Minor league affiliations
- League: Western Baseball League

Team data
- Previous names: Pacific Suns (1998); Palm Springs Suns (1995–1996);
- Previous parks: Oxnard College Park (1998); Angels Stadium (1995–1996);

= Pacific Suns =

The Pacific Suns, previously known as the Palm Springs Suns, were a minor league baseball team located in Oxnard, California. The team played in the independent Western Baseball League, and was not affiliated with any Major League Baseball team.

The Suns team owner/vice president was Al Campanis, former Brooklyn Dodgers player and team agent in the Los Angeles Dodgers. Co-owners are Don Di Carlo and Paul Schere. Coaching staff are major league veterans Bill Sudakis, Steve Yeager, Lee Lacy and John Verhoeven.

The Suns were founded in 1995 in Palm Springs, California. They played for two years and took one year off before moving to Oxnard for the 1998 season.

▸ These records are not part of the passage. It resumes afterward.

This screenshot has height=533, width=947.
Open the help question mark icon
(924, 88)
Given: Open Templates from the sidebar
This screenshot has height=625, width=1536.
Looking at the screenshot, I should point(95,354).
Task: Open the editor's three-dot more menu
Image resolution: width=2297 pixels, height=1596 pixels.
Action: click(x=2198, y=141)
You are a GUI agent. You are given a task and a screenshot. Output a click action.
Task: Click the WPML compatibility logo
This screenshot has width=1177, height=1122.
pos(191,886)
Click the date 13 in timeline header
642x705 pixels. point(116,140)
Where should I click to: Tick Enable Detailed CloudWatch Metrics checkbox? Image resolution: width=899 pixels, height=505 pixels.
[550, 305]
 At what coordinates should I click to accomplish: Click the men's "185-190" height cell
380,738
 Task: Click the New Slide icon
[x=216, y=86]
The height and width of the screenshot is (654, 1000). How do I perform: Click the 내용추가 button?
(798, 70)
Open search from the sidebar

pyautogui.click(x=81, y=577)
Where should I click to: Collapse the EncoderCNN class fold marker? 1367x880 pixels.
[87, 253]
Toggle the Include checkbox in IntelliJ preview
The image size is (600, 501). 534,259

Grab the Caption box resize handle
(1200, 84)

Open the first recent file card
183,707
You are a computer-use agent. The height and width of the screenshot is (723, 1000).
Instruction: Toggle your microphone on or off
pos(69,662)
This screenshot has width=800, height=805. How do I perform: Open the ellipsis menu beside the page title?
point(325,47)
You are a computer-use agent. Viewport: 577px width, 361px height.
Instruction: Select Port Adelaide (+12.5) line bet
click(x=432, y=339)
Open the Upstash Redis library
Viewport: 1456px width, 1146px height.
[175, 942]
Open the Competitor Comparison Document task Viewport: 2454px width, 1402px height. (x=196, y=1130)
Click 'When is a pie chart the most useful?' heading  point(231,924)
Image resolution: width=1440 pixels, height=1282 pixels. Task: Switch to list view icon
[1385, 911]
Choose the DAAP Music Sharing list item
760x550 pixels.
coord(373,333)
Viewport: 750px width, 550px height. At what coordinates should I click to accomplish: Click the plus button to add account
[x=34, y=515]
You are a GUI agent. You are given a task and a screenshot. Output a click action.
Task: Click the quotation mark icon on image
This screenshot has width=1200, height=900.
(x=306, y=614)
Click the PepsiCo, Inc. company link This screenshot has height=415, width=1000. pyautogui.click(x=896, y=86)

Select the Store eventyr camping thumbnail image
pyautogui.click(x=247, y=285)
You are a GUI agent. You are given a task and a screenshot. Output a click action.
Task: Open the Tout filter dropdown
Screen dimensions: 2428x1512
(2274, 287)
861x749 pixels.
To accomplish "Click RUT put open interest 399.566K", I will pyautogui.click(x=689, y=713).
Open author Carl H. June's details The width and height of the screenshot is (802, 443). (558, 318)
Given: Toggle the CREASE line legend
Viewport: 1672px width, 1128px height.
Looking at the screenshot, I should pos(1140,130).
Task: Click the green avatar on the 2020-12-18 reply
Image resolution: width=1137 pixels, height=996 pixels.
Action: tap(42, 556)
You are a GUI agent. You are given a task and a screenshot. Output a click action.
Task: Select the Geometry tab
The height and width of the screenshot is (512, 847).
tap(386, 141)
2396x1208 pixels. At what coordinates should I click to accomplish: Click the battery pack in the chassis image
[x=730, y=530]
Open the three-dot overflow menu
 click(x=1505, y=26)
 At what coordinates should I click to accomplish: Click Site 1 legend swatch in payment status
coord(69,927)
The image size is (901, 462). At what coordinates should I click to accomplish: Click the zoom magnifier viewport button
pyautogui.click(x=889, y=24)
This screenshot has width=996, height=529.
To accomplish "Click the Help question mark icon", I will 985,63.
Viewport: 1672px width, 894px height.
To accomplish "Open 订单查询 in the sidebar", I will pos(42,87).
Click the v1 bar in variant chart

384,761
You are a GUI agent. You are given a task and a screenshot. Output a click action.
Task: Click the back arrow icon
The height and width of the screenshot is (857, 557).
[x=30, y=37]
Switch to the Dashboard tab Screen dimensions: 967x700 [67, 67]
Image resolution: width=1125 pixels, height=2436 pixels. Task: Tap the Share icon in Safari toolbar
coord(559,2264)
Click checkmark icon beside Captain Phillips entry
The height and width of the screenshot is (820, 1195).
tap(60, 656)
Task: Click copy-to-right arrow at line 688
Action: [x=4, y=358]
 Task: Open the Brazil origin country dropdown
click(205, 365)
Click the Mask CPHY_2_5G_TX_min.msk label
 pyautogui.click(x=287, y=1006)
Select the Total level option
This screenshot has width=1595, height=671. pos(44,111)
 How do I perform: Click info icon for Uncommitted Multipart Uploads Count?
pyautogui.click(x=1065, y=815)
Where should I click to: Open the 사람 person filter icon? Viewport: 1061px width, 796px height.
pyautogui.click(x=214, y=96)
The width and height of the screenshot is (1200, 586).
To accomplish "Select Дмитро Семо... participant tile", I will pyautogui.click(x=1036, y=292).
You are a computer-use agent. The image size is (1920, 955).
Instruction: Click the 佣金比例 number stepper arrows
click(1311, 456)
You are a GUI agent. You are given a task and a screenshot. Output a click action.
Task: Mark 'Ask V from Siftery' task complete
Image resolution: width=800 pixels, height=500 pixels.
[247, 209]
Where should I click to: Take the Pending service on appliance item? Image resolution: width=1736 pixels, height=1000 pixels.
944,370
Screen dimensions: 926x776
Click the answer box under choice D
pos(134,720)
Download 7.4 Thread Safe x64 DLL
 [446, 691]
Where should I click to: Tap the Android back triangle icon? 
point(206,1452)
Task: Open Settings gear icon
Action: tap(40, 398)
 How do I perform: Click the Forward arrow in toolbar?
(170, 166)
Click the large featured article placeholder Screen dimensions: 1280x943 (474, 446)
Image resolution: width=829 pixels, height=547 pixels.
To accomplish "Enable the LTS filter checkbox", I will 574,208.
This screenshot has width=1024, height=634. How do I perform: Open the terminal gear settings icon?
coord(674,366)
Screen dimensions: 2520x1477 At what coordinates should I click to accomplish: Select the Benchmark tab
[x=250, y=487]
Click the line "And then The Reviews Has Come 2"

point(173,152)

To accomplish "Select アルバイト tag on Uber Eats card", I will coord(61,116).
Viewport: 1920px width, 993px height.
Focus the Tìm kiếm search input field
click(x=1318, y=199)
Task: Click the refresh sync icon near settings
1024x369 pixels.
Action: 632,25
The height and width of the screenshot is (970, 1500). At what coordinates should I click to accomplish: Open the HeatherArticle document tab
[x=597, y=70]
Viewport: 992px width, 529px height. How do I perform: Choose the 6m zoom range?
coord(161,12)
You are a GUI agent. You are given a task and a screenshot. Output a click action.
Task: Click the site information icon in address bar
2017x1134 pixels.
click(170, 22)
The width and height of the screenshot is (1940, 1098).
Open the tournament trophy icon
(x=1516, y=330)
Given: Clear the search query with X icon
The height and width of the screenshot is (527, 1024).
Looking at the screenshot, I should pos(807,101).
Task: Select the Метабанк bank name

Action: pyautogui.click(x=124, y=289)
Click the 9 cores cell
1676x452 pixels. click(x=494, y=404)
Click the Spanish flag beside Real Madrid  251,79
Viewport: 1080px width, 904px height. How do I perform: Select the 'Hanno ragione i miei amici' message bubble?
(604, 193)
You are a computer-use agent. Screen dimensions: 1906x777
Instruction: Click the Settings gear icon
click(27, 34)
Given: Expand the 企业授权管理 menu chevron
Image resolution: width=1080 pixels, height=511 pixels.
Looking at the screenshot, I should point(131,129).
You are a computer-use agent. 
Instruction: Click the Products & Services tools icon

The team disbanded operations in 1999.

The Suns' alumni includes pitcher Ariel Prieto, joined the Oakland Athletics, another pitcher Reynaldo Brito signed by the Atlanta Braves in 1996, and Darryl Strawberry, famous all-star of the New York Yankees and part-time Palm Springs resident, had cameos on the home plate along with Kraig Constantino (San Diego Padres).